§ TASK DETAILS
Please carry on the article about the House bill requiring disclosure of food stamp purchases, starting after its final sentence.

§ ARTICLE
House Bill would Force Disclosure of How Food Stamp Money is Spent
The media and nutrition advocates have been fighting for years to get the federal government to release information on what groceries are purchased by people using food stamps. Now, a member of Congress wants to know too, and has introduced legislation to force the disclosure of the data.
Representative Tom Marino (R-Pennsylvania) has proposed the “SNAP Transparency Act,” which would require the secretary of agriculture to establish a reporting system so retailers could track “the complete range, identities, sizes, quantities, and costs of particular food items” bought with benefits from the $80-billion Supplemental Nutrition Assistance Program (aka food stamps).

§ PROVIDED DATA
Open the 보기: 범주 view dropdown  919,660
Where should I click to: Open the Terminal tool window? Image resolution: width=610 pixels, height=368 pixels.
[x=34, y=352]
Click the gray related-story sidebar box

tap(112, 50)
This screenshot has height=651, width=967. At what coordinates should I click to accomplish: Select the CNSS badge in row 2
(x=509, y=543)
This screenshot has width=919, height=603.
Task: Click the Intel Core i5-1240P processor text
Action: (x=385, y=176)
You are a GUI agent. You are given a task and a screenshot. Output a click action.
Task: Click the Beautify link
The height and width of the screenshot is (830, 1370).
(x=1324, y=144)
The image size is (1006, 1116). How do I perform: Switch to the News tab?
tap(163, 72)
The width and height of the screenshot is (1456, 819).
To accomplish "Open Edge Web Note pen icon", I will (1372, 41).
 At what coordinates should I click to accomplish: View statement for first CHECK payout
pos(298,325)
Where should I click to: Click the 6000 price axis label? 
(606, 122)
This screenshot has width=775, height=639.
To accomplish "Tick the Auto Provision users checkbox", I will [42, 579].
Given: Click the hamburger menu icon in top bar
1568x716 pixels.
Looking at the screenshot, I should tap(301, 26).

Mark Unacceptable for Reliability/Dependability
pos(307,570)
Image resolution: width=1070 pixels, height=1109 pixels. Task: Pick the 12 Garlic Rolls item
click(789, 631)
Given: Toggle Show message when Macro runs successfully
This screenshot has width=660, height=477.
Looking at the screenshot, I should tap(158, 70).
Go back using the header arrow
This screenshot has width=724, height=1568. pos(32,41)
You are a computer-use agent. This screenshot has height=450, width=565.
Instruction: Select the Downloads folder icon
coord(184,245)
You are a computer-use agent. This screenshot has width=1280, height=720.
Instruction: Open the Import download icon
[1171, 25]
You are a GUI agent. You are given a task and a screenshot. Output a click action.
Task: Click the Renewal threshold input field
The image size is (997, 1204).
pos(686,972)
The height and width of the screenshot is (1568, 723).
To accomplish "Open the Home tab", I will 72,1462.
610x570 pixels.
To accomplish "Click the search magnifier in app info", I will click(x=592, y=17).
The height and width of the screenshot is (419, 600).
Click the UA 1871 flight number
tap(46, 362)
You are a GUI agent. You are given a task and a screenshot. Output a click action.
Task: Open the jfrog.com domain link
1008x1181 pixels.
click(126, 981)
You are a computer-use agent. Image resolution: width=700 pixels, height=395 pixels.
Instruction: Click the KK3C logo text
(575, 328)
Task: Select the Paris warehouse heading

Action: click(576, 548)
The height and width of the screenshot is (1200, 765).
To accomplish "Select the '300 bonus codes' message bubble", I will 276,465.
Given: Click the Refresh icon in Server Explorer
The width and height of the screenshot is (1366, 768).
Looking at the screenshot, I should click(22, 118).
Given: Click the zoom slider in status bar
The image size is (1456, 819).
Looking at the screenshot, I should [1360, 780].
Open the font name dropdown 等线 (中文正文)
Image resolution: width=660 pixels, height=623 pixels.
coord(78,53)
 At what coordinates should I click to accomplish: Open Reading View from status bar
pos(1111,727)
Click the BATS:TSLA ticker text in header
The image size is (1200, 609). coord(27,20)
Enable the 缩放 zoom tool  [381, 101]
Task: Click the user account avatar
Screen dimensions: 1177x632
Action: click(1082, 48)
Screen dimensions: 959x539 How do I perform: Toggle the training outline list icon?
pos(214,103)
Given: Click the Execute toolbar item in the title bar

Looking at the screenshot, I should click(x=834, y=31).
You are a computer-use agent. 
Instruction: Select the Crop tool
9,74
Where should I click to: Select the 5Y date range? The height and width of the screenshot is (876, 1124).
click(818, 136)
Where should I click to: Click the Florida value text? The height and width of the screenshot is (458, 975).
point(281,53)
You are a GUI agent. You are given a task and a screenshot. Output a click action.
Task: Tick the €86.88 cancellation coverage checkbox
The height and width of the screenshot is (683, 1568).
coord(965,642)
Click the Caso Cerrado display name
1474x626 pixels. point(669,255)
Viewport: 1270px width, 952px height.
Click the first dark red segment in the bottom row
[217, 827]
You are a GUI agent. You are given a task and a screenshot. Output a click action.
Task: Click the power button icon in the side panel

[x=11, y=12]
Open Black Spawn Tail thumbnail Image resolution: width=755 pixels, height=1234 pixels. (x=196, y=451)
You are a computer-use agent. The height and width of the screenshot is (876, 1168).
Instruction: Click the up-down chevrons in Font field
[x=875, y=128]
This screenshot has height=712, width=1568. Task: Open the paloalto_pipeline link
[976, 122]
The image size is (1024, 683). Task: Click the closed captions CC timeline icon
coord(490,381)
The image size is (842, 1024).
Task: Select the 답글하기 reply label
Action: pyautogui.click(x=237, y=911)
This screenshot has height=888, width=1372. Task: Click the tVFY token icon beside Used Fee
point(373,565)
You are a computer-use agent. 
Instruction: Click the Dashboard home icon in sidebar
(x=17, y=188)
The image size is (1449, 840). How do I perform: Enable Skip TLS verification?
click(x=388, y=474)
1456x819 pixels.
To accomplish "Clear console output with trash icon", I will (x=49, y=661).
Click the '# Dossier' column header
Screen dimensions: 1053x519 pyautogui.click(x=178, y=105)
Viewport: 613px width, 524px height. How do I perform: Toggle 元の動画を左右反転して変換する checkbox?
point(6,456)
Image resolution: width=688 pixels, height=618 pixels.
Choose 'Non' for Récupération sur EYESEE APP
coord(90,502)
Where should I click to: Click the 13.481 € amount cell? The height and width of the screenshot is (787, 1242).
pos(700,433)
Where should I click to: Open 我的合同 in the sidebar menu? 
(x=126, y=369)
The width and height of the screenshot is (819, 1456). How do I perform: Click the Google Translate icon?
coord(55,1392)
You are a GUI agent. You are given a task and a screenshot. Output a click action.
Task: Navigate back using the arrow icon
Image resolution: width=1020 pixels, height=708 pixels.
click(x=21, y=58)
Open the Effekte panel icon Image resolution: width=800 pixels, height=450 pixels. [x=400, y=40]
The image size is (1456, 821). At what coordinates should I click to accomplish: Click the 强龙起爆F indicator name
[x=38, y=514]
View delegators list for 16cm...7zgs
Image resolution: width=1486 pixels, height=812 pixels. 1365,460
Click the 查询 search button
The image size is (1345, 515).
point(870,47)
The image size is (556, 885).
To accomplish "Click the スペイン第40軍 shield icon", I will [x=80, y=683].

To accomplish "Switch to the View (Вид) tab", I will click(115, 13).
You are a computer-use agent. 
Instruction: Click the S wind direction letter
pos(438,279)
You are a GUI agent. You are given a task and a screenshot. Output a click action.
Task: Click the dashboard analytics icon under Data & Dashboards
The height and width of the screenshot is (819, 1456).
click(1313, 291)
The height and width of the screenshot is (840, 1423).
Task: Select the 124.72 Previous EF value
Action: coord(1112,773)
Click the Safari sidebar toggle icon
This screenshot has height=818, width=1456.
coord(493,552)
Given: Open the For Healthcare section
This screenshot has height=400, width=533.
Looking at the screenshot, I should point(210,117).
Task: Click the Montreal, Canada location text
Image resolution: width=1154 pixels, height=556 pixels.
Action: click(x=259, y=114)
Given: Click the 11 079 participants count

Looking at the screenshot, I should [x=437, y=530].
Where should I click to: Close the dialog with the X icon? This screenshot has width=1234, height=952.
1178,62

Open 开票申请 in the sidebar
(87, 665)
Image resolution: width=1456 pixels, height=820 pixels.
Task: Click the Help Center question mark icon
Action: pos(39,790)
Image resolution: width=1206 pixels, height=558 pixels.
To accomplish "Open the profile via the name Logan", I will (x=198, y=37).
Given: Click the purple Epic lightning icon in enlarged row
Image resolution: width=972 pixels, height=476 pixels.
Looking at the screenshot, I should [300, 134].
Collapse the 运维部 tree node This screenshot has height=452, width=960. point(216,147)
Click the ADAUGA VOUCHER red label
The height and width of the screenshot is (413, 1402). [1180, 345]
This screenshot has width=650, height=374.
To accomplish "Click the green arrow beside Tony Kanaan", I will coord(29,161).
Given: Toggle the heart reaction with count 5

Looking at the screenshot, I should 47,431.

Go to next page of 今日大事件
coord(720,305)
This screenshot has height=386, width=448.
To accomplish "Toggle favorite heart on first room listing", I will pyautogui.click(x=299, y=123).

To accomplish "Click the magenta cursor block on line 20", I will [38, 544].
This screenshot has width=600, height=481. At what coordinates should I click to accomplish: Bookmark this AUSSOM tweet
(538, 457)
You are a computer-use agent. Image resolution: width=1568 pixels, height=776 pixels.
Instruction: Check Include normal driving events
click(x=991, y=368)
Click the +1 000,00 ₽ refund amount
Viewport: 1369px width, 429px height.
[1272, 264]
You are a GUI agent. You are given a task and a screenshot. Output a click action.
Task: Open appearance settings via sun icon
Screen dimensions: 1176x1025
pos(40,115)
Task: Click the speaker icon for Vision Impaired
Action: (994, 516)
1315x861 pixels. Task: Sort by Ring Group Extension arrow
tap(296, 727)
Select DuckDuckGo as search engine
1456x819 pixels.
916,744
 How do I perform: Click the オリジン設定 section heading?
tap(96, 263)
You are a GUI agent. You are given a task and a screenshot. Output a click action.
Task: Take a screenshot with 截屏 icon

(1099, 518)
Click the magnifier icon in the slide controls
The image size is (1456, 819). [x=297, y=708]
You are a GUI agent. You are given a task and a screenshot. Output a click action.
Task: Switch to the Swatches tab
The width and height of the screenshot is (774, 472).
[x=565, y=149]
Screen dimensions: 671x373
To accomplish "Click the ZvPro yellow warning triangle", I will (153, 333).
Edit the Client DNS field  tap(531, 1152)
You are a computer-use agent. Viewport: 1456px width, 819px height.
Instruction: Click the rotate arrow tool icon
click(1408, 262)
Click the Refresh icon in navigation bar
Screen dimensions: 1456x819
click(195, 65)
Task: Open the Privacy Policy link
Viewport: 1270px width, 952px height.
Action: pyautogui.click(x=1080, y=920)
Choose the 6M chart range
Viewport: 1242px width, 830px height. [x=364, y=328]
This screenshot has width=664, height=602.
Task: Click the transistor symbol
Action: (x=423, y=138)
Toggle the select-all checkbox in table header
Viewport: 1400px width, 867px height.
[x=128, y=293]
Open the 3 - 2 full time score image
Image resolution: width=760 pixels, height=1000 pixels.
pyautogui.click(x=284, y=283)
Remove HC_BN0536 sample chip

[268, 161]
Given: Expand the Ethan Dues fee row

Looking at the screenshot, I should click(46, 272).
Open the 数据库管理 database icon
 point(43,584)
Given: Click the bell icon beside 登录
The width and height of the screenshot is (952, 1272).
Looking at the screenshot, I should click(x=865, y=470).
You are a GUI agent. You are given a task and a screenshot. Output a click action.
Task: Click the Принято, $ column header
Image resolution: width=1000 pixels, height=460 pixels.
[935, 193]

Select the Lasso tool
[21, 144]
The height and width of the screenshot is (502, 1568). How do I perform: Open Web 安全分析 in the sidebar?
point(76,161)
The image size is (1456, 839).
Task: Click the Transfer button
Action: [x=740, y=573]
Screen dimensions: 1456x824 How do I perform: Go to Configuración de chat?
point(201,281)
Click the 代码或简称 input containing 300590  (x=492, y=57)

§ EXPECTED ANSWER
Journalists and others have asked for this information, primarily to help address nutritional and health problems of low-income people. However, they have been told by the U.S. Department of Agriculture (USDA) that it does not have the authority to collect the data. The bill would grant such power, and require the agency to post the information on a publicly searchable database.
The Tulsa World in Oklahoma reported that nearly half the state’s SNAP money went to Walmart stores. The newspaper was able to run the story only after state officials mistakenly turned over the data without knowing of the federal prohibition on releasing food-stamp purchases.
In South Dakota, the Sioux Falls Argus Leader sued the USDA in federal court to obtain SNAP details from retailers. The case is before the Eighth Circuit Court of Appeals.
To Learn More:
Pa. Bill Would Require Disclosure of Food Stamp Purchases (by Felice Freyerm, Association of Health Care Journalists)
USDA Refuses to Release Food Stamp Profits Details (by Noel Brinkerhoff, AllGov)
Which Corporations Profit from Food Stamps? (by Noel Brinkerhoff and Vicki Baker, AllGov)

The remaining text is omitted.